Orthodox composer Arvo Part wins internat’l Frontiers of Knowledge prize for new approach to spiritual music

Bilbao, Spain, April 2, 2020

Photo: Universal Edition/Eric Marinitsch Photo: Universal Edition/Eric Marinitsch     

Estonian Orthodox composer Arvo Pärt is among this year’s recipients of the BBVA Foundation Frontiers of Knowledge Awards, given annually to recognize significant contributions in the fields of scientific research and cultural creation.

The BBVA Foundation Awards were first given in 2009. The Foundation belongs to the BBVA financial group, and is involved in promoting research, advancing training, and transmitting knowledge to society.

Pärt was recognize in the Music and Opera category “for cultivating an original language, which has led to the creation of a unique sound world,” the BBVA Foundation reports.

The jury highlighted that the composer’s pieces are “a fresh approach to spiritual music, especially in his choral oeuvre, that reduces the musical material to the essence.”

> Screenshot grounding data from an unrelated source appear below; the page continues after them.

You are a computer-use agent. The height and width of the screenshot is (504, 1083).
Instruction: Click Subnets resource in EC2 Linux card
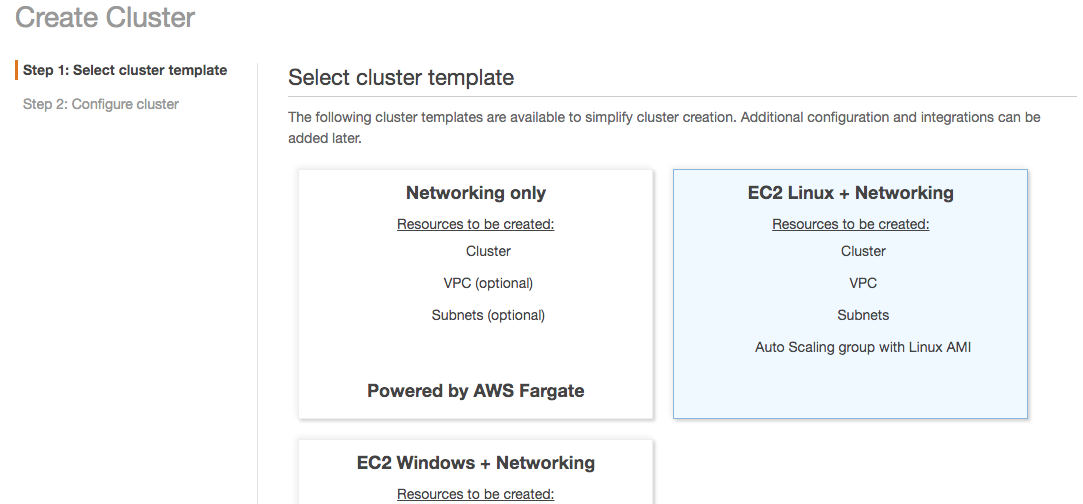click(863, 315)
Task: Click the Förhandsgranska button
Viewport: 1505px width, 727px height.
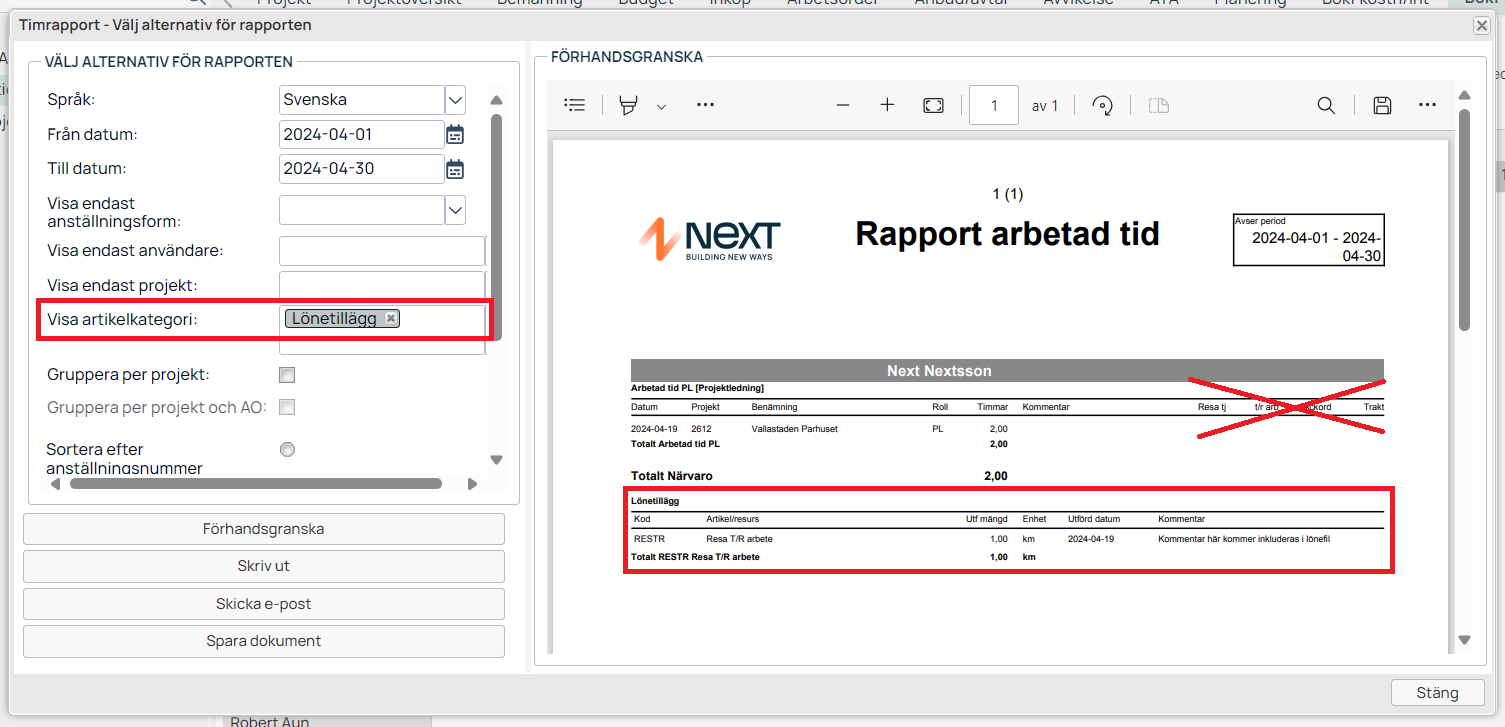Action: tap(264, 529)
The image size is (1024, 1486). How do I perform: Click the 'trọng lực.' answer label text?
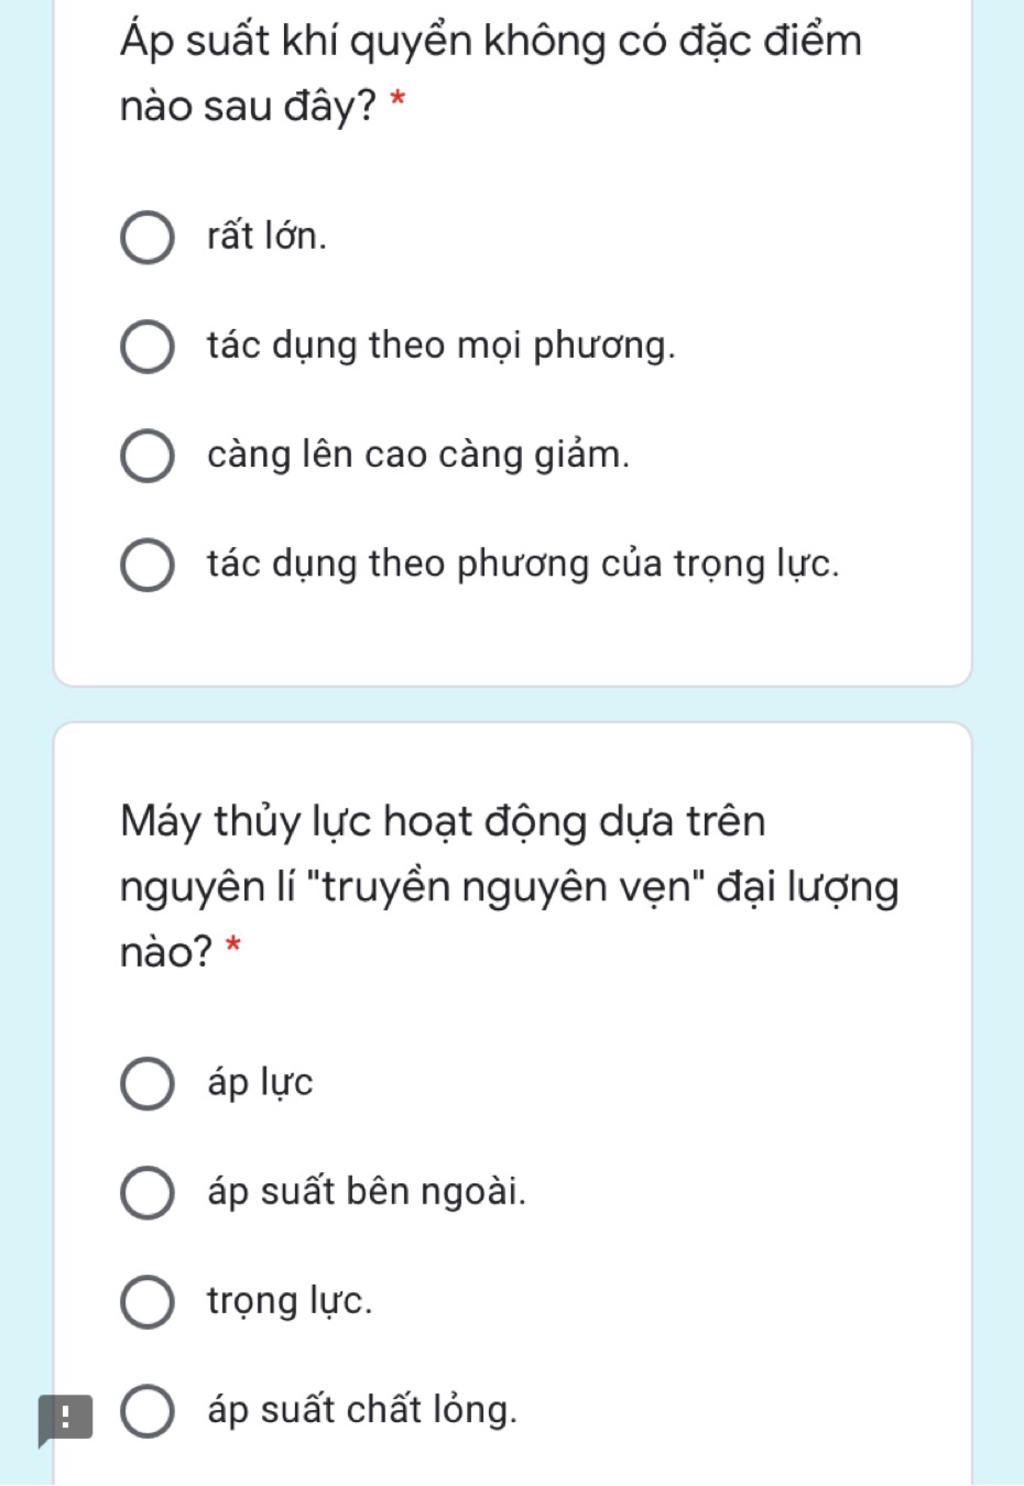(289, 1302)
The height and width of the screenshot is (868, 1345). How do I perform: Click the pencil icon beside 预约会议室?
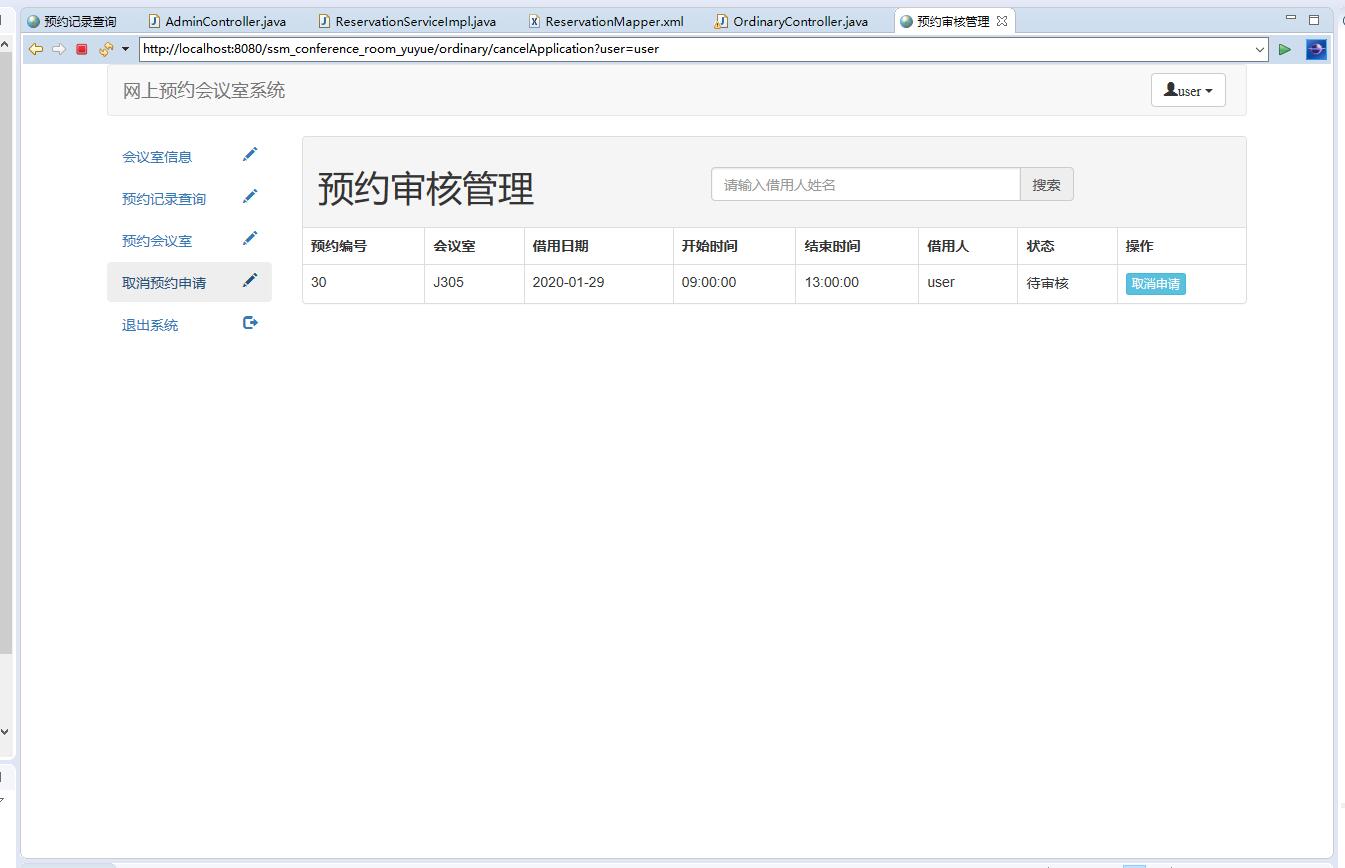pyautogui.click(x=250, y=237)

Describing the ingenuity of Pärt’s music, the Foundation writes:

Following a long period of self-searching, Estonian Arvo Pärt emerged in the mid-1970s with a musical language uniquely his own, which he has gone on developing to this day Deceptively simple, it is in fact underpinned by a high degree of technical complexity, consisting of interlinked musical lines that dispense with all superfluous elements. His work marks a fresh approach to spiritual music, especially choral, where voice is primordial, particularly the word, drawn in most cases from liturgical texts or prayers

Pärt was born in 1935 in Estonia, just four years before it was incorporated into the Soviet Union. He learned a number of instruments growing up and later began higher studies in composition at the Tallinn Conservatory. His music of the late 1960s is clearly indebted to the Baroque tradition, but beginning in 1968, inspired by the threat that the USSR saw “in both the work and its composer for their innovating spirit and ability to convey a spiritual truth that connected with listeners,” he embarked upon a study of Christian vocal music, Gregorian chant, the Notre Dame School, and Renaissance polyphony.

The result of combining these two worlds of study was the new technique called tintinnabuli that Pärt himself developed and continues to develop.

Beginning in the 1980s, his works began appearing in top international festivals and on radio and TV broadcasts. Today, he is considered one of the most performed living composers.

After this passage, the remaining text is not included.